**Your goal**
Here is a block of entries. Write out its lines exactly, from the first through the one containing "Master Formulation Records".

Saved entries:
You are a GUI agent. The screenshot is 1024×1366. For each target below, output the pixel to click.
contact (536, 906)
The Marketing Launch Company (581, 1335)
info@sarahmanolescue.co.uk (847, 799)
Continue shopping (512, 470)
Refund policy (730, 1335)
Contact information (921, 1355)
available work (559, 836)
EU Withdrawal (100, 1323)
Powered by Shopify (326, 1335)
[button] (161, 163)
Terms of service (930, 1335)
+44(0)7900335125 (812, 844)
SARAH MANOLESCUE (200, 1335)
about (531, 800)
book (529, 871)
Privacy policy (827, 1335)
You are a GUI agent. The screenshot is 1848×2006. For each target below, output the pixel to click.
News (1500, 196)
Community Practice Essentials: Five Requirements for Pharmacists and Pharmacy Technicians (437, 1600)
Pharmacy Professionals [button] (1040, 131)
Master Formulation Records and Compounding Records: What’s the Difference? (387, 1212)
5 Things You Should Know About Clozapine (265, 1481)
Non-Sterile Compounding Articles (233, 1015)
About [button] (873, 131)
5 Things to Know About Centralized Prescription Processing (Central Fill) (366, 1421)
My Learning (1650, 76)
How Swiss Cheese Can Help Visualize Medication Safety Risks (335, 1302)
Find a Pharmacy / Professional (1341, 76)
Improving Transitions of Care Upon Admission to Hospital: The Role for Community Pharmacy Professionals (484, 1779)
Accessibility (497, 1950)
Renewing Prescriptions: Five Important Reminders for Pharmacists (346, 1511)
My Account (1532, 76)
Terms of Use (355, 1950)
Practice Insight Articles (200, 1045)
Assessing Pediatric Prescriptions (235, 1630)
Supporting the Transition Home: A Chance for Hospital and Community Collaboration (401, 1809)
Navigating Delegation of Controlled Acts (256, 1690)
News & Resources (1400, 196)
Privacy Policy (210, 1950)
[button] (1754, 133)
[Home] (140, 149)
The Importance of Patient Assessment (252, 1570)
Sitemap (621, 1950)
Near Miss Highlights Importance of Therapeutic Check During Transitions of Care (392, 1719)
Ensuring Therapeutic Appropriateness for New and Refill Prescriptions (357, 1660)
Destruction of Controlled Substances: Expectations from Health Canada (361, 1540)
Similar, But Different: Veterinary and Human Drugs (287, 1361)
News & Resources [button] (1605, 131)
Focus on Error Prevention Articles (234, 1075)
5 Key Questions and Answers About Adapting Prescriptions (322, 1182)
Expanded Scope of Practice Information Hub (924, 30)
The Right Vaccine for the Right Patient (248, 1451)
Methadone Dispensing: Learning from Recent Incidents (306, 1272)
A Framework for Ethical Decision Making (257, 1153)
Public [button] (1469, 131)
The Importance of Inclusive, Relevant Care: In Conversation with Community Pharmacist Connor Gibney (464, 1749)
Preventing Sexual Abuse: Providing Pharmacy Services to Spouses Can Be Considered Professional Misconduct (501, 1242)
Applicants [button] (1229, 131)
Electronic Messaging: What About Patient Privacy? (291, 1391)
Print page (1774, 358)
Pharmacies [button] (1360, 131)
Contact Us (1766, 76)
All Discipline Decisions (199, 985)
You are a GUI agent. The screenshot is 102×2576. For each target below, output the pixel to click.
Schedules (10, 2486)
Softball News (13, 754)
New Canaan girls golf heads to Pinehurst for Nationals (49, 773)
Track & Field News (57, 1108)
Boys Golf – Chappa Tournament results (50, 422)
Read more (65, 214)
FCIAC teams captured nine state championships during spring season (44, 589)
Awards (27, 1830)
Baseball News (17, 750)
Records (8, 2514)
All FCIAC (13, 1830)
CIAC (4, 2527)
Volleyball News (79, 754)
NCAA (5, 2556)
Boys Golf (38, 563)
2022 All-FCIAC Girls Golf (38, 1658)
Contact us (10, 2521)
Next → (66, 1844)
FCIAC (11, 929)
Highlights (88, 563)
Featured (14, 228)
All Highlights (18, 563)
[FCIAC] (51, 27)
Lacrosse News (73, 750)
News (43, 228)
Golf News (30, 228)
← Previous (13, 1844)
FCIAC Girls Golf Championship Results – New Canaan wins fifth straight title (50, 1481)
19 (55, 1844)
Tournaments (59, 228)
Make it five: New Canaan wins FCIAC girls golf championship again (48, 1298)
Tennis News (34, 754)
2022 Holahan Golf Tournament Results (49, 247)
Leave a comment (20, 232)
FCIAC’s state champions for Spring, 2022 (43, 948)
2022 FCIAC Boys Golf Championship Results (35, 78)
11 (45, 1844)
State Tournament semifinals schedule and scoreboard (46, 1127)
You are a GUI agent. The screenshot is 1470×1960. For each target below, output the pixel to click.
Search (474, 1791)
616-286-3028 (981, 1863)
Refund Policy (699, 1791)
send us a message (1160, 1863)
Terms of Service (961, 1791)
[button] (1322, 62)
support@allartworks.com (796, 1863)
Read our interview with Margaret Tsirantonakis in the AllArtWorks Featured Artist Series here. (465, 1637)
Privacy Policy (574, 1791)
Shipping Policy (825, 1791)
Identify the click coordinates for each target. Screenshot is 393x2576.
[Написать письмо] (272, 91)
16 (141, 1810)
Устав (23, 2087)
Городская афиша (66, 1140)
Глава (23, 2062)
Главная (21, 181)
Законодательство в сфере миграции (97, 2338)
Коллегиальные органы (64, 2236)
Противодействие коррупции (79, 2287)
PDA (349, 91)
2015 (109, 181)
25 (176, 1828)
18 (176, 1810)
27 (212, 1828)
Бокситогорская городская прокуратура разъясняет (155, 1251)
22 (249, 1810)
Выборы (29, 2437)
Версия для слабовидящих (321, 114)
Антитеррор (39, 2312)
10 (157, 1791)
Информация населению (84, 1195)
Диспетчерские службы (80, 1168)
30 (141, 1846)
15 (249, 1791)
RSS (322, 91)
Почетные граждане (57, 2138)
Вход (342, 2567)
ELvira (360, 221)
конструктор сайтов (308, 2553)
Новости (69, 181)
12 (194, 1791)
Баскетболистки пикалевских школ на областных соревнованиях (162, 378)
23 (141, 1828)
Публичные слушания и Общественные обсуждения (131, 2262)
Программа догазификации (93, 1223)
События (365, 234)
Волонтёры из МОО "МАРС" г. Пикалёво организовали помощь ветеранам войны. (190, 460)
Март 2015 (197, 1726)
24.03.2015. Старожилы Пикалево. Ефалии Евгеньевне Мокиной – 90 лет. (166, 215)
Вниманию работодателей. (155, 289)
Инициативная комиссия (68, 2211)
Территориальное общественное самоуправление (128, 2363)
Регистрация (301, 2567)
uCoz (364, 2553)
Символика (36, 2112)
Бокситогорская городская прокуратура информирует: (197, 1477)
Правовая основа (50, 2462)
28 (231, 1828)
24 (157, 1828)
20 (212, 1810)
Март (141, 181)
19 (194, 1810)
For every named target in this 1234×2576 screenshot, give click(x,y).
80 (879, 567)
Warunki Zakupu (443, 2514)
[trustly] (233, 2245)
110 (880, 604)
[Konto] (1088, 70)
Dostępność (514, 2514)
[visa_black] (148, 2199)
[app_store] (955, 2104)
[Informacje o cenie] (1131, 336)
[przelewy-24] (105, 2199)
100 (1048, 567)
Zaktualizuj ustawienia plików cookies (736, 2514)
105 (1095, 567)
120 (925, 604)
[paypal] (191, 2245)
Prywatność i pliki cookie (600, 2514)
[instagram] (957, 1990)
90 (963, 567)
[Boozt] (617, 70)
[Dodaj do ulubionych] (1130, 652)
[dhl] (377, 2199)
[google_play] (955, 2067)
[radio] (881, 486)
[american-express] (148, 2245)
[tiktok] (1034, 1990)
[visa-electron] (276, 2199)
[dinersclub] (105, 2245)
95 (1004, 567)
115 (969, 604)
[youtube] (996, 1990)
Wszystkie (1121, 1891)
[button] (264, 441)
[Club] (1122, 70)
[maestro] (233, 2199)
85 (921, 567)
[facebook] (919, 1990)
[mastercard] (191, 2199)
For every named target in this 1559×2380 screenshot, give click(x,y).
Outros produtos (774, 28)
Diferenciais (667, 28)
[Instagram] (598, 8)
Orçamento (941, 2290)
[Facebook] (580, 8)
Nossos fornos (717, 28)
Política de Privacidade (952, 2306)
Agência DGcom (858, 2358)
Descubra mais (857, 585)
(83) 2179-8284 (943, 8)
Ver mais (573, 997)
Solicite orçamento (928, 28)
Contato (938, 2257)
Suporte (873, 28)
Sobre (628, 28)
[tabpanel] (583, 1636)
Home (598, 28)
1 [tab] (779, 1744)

**Solution to the problem**
You are a GUI agent. The screenshot is 1024×1366. For each target below, output the pixel to click.
contact (536, 906)
The Marketing Launch Company (581, 1335)
info@sarahmanolescue.co.uk (847, 799)
Continue shopping (512, 470)
Refund policy (730, 1335)
Contact information (921, 1355)
available work (559, 836)
EU Withdrawal (100, 1323)
Powered by Shopify (326, 1335)
[button] (161, 163)
Terms of service (930, 1335)
+44(0)7900335125 (812, 844)
SARAH MANOLESCUE (200, 1335)
about (531, 800)
book (529, 871)
Privacy policy (827, 1335)
You are a GUI agent. The screenshot is 1848×2006. For each target below, output the pixel to click.
News (1500, 196)
Community Practice Essentials: Five Requirements for Pharmacists and Pharmacy Technicians (437, 1600)
Pharmacy Professionals [button] (1040, 131)
Master Formulation Records and Compounding Records: What’s the Difference? (387, 1212)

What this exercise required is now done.